What I have done in the past was to list the individual loads as you suggest, but also the maximum load down and uplift. I'm starting to get a little concerned about the uplift loads because of the confusion that is possible regarding overturning factors of safety and stability of foundations. I work for a concrete plant manufacturer and don't get involved with the foundation design myself but want to make sure there is a clear understanding of what the information is that I provide on drawings.

I've suggested that we just put on the basic loads and let the foundation engineer do the load combinations himself based on local codes etc., but there is resistance to this because we will frequently get asked for the maximum loads if we don't. I suspect this is because someone unqualified is designing the foundation. Perhaps some guy in the maintenance department.

Regards,
-Mike

 

[aggman]

mrMikee,
We always break out the loads for each condition. For a bin and seismic we do the following. We give the seismic load due to dead load and the seismic load due to live load material. The seismic will include the vertical gravity, vertical effects (+/-), vertical due to lateral (+/-), and the shear. I know it seems like a lot of information but it's the only way IMHO to give the information out to others. We break this out this way on all designs because it just makes it easier to understand and I can apply the load combinations as requested. When I run into trouble is getting this information from suppliers. Generally they are giving me some standard information that was generated with the original design in the 70's and if I ask for something else I get the dear in the headlights look because the engineer who originally did the design retired 10 years ago and everyone left on staff is just a tech person. Man I love working in material handling!

 

[jt12]

The 0.6 Factor would provide a SF against overturning of 1 divided by 0.6 or 1.67. This still provides an 11% margin for overestimated dead loads. I say it makes sense you don't need the 1.5 with this load combo.

 

[jeffhed]

mrMikee,
Our firm would comletely ignore the maximum uplift and vertical gravity loads because we don't know what load combinations they are using. In the asphalt plant foundation project I mentioned, I designed the footings and when talking to the engineer that supplied me with the loads I was told that the loads he gave me for dead+wind actually had live loads in them and the actual uplift could/would be higher. It is reasons like this that we ignore any type of maximum loads and ask specifically for broken out loads like you provide. This is the only way I feel confident that I am designing the foundation as the equipment/steel building designer requires.

As far as the overturning factor of safety issue goes, it appears that we are split. Some of us feel that the load combination includes the 1.5 factor of safety. Others feel that this factor of safety would be satisfied if the dead loads counted on were well defined (weight of concrete, etc.). ITHW makes and intersting point with the example he gave, I have never seen it laid out like that.

 

[Lion06]

ITHW-
In your example you state,

"Required actual resisting moment capacity = 10 k-ft * 1.6 = 16 k-ft"
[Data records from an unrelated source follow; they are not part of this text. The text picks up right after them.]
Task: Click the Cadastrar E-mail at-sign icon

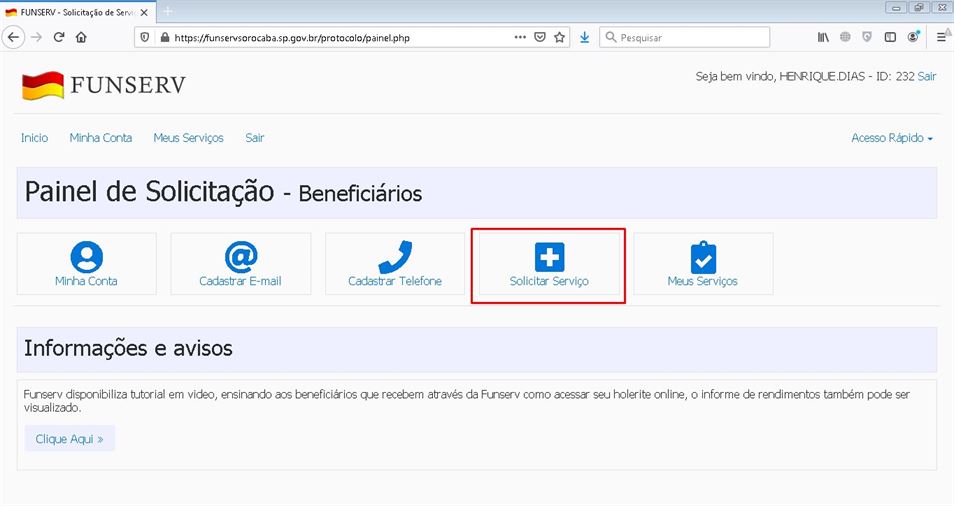Action: coord(240,257)

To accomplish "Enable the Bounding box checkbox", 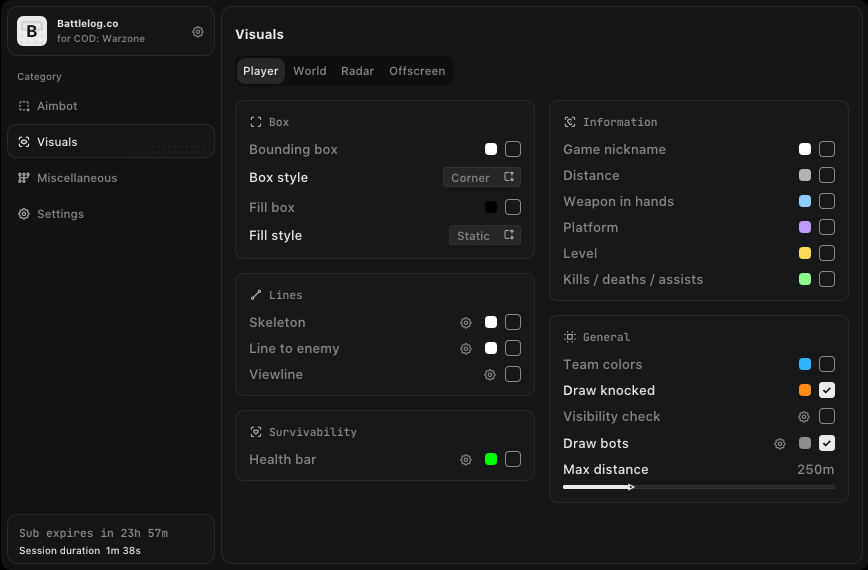I will pyautogui.click(x=513, y=149).
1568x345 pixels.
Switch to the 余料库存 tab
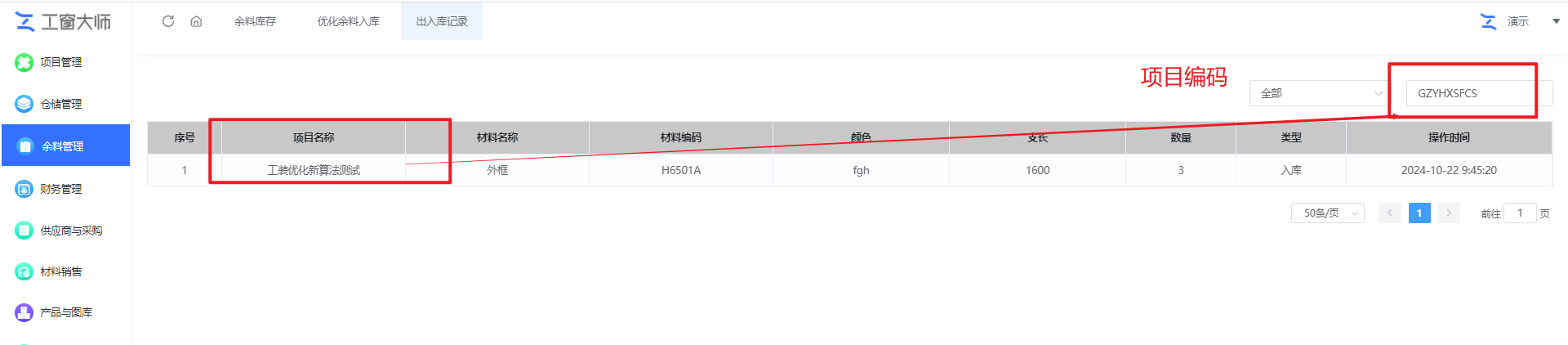(255, 21)
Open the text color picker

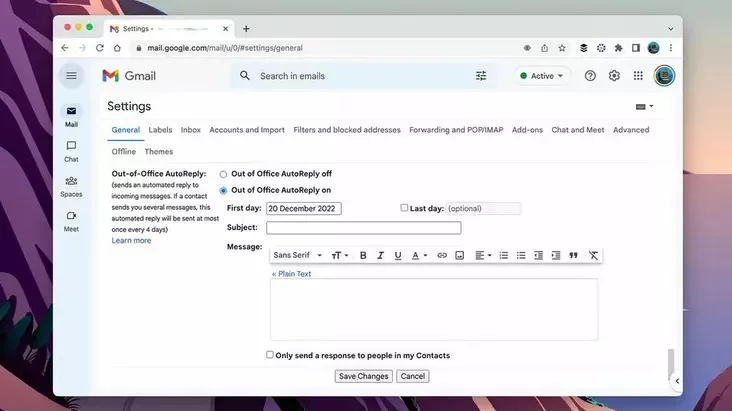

I agree with that. However, if you are looking at it from that perspective, then you needn't use the 0.6*D factor - you would use 1.0*D. Since you are using the "Required actual resisting moment capacity", no reduction factor is required. You are simply taking the 0.6 from the left side and making it 1/0.6 (or whatever FS you decide on) to the left hand side.

 

[WillisV]

The 0.6D was specifically to include the overturning factor and as jt12 pointed out still also accounts for an overestimate of the dead loads.

See:

http://www.structuremag.org/archives/2004/september/Codes and Standards.pdf

For a good discussion on load combos etc...near end of first page it discusses this case.